I’m not sure what to do and now I’m questioning everything. Is being a librarian a good enough outlet for my soul and my lifes’ work? If I do know even a little bit about the law and legal system in Philadelphia shouldn’t I be using that knowledge to better the world? Otherwise I’m just depriving society of my gift. Isn’t that why anyone bothers to do anything? Not just to survive but to not deprive society of what we’re capable of contributing?

It brings up the unique-ness of human character. If I were to die right now I wouldn’t be replaceable. No one would bike around to all the events I go to. No one would work my three jobs or even want to. No one else is too bored and too ADD to look for a cable to charge their wifi hotspot. Mostly I think no one would bother to take the medicine I take to try and make it all happen. Most people only want to work so hard. I guess I feel like for the majority of my 20’s I worked hard; but I didn’t really manifest anything in a way that I had something to show for that effort. Now I’m 35 and I have an ego and I want something to show for that effort. I want to sign the letters behind my name that come after it, whatever they are. More importantly I want to have the right name. I want my identity to be a singularity. I want to know that I’m 100% me and a good enough jewish girl who happens to also be a christian. And righteous. If I could I would be more righteous. But maybe I already am since I’m not the one who just overdosed. I’m left with a paradox I can’t solve similar to Zenos’ ….I don’t want to consider the fact that there could be righteous drug addicts out there. That would mean there’s righteous prostitutes out there too; that just doesn’t compute.

Not being able to control your impulses enough and killing the Opus of your life over a drug addiction isn’t something I can get behind. It’s a terrible ‘made-in-america’ societal problem: drug addiction. You do something once in your life when you’re young and it changes you forever. Trust me I know I feel that way about orgasms. If I could find a way to O.D. on orgasms I probably would; but I digress. We don’t just lay in bed and orgasm or do coke or smoke ourselves to death; if we did we’d be the most unsuccessful biological phenomenon ever, which wouldn’t make sense. We spent all this time being engineered to greatness and now we’re going to shoot ourselves down?

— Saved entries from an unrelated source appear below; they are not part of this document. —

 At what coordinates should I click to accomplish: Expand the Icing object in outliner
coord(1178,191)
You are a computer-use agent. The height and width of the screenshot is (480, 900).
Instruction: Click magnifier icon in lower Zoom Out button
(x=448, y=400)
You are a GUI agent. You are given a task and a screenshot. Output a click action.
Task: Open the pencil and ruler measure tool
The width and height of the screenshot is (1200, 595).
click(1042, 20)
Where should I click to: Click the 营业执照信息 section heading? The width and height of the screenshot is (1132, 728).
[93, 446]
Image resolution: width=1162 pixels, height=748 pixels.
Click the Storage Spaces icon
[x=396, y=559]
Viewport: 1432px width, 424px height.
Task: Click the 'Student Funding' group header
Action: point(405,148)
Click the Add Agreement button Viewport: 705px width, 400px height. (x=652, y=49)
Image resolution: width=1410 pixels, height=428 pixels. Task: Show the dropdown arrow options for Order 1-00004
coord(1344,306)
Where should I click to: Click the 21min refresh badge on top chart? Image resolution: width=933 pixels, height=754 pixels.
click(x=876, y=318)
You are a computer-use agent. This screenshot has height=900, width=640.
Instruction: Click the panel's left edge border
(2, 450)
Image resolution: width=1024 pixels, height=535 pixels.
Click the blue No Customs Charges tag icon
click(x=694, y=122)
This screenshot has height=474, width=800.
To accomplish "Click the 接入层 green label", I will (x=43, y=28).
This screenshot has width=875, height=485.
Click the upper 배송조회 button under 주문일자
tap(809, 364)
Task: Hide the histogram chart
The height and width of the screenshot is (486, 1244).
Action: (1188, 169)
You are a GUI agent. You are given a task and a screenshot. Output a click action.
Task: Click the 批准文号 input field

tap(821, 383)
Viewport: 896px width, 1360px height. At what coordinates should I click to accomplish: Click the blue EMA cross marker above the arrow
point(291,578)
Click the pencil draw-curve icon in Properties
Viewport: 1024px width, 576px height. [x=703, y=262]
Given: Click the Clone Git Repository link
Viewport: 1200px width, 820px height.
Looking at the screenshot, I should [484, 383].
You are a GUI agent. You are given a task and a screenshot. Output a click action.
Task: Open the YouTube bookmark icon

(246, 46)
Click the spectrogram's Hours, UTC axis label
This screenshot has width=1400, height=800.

I’m too naive and shizo to know how to deal with death the right way. I recall doing some sort of identity transmogrification when my childhood friend Zoe Nutter died. She died in South America on a trip while hiking Macchu Picchu trail; fell off the face of a cliff and never came back. It was a really bad way to have closure. Not being able to see Avi or hear him tell me ‘wow you’re tall’ and roll my eyes at him one last time is super annoying and I feel cursed by this sort of ‘no closure’ loop. I’m not too focused on death I’m more focused on living and planning my life but if I were going to go how would I go ? I’d go to Niagara Falls and throw myself in. I figure the 5 seconds of panic before the water crushed me would probably give me a heart attack. I hear alot of people including but not limited to Native Americans have gone that way. Who would I leave my money to? Probably a womans organization; whatever the feminist equivalent of the Nobel prize is but there isn’t one. I would have to get rich and create one. I’d better get busy living or get busy dying. Dying is so passe and lets face it despite being schizo I really do have great friends so living God willing it shall be.